Criminalidade é tema de pesquisa na UNIFAMMA

abril 11, 2011 UnirConhecimento 52

A Pesquisa e a Extensão da UNIFAMMA, a cada ano, vêm contribuindo para o aprofundamento nos estudos de novos campos relacionados às áreas de graduação da Instituição, bem como a temas pertinentes à realidade social da cidade de Maringá e região. É com esse intento que o Grupo de Pesquisa, composto pelos professores Dr. José Adalberto Dantas, Me. Priscila K. Armelim e seus respectivos orientandos, dos cursos de Serviço Social e Direito, tem se dedicado ao estudo do tema “Crime e criminalidade em uma região de fronteira agrícola”. O objetivo desta pesquisa é investigar, no processo de transformação econômica, política e social do município de Maringá, as razões que levam à criminalidade e seu crescimento.
A motivação para o trabalho partiu da inquietação dos professores mediante a divulgação, por parte da imprensa nacional, de que Maringá tem índices de criminalidade comparados aos de países da Europa, com um número de homicídios inferior à média de outras cidades do Brasil. Neste sentido, busca-se, também, por meio de documentos e entrevistas, levantar dados quantitativos e qualitativos dos crimes ocorridos em Maringá, a fim de compreender a criminalidade não como fatos isolados, antes sim, levando-se em conta o contexto social, político e econômico da cidade e seu entorno.

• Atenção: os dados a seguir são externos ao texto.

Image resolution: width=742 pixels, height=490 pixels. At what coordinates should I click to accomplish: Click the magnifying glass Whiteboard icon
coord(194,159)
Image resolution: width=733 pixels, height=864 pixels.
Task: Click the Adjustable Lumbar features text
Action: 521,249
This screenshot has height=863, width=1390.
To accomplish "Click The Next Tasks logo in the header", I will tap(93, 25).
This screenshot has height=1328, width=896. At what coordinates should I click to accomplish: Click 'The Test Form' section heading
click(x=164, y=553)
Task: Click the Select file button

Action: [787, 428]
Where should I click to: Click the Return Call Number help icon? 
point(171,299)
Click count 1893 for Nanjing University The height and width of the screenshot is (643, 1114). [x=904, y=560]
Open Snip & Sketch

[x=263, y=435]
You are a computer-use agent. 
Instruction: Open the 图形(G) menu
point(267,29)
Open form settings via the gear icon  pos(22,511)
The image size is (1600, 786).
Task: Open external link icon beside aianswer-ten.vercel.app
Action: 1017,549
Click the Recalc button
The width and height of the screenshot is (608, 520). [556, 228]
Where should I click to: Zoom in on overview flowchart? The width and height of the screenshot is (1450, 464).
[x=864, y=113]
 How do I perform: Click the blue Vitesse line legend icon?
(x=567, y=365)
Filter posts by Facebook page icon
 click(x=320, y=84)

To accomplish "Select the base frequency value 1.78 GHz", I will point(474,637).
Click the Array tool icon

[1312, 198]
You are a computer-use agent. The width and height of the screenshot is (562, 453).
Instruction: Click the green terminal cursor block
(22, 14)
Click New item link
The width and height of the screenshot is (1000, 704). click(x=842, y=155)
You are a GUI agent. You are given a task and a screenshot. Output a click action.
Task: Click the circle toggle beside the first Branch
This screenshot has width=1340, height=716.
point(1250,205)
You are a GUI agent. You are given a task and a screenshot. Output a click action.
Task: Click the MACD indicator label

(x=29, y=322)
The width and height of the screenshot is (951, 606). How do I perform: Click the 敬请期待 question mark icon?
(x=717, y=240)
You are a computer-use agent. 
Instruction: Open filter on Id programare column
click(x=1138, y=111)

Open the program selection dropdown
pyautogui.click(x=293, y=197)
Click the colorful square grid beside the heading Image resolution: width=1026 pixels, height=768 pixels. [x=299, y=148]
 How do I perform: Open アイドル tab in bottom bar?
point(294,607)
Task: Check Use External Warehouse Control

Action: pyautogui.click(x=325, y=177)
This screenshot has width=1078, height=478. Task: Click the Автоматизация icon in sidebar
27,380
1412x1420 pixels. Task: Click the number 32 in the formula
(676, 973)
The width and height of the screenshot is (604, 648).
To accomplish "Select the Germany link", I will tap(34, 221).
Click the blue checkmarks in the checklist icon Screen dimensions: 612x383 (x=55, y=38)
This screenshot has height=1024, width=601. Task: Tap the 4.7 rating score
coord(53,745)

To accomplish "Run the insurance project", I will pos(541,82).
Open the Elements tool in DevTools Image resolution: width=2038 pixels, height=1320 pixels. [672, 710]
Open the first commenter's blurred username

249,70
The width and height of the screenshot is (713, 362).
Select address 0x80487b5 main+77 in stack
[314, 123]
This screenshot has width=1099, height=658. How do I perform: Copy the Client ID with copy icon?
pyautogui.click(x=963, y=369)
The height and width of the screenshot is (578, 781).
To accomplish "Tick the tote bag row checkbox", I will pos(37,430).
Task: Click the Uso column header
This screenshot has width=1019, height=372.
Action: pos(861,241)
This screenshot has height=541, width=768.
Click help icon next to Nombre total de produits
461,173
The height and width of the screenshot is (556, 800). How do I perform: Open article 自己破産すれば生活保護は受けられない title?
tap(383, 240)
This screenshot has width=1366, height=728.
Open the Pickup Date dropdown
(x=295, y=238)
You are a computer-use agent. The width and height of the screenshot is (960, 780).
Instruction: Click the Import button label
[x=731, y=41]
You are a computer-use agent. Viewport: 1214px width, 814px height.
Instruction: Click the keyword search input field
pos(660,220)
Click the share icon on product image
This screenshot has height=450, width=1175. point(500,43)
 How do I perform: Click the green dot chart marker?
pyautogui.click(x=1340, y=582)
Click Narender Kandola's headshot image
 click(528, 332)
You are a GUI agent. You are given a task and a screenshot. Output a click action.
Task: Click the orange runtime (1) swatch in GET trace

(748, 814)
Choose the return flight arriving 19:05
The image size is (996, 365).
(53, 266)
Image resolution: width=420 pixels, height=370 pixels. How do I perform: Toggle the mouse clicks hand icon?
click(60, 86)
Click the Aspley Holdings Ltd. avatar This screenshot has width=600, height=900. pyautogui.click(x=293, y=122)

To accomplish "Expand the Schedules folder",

Professores conversam com delegado:
Com a finalidade de buscar dados para a pesquisa “Crime e criminalidade em uma região de fronteira agrícola”, no dia 17 de março, os professores Dr. José Adalberto Dantas e Me. Priscila Armelin foram à 9ª Subdivisão da delegacia da Polícia Civil de Maringá e entrevistaram o Delegado Osnildo Carneiro Lemos, que conversou sobre os índices de homicídio e latrocínio em Maringá.
De acordo com Sr. Lemos, até a data da entrevista, haviam sido registrados doze homicídios, sendo que quatro estavam solucionados, desde janeiro deste ano. Quanto à motivação destes crimes, o delegado afirma que a quase totalidade deles é gerada pelo narcotráfico, seguidos por crimes passionais e problemas de alcoolismo. Observa, ainda, alguns problemas estruturais da cidade, o crescimento da mesma e a quantidade limitada de policiais como sendo fatores potencialmente favoráveis ao aumento do crime em Maringá.
Lemes chamou atenção para o aumento no número de mulheres envolvidas com o tráfico de drogas e afirmou que, até a data, haviam 42 presidiárias na cidade.
O delegado concluiu explicando que o aumento da comercialização e consumo do “crack” vem contribuindo para o crescimento dos crimes motivados pelo narcotráfico em função da rapidez com que essa droga causa dependência.